■ WORK ITEM:
Give back the full set of entries that follows, exactly as written.

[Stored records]

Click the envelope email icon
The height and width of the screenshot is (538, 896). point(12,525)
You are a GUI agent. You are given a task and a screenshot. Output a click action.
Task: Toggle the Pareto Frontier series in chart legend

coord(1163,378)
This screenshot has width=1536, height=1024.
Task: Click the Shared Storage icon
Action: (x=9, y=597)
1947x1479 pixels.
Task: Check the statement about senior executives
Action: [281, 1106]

■ EXERCISE RESULT:
Click the envelope email icon
The height and width of the screenshot is (538, 896). point(12,525)
You are a GUI agent. You are given a task and a screenshot. Output a click action.
Task: Toggle the Pareto Frontier series in chart legend

coord(1163,378)
This screenshot has width=1536, height=1024.
Task: Click the Shared Storage icon
Action: (x=9, y=597)
1947x1479 pixels.
Task: Check the statement about senior executives
Action: [281, 1106]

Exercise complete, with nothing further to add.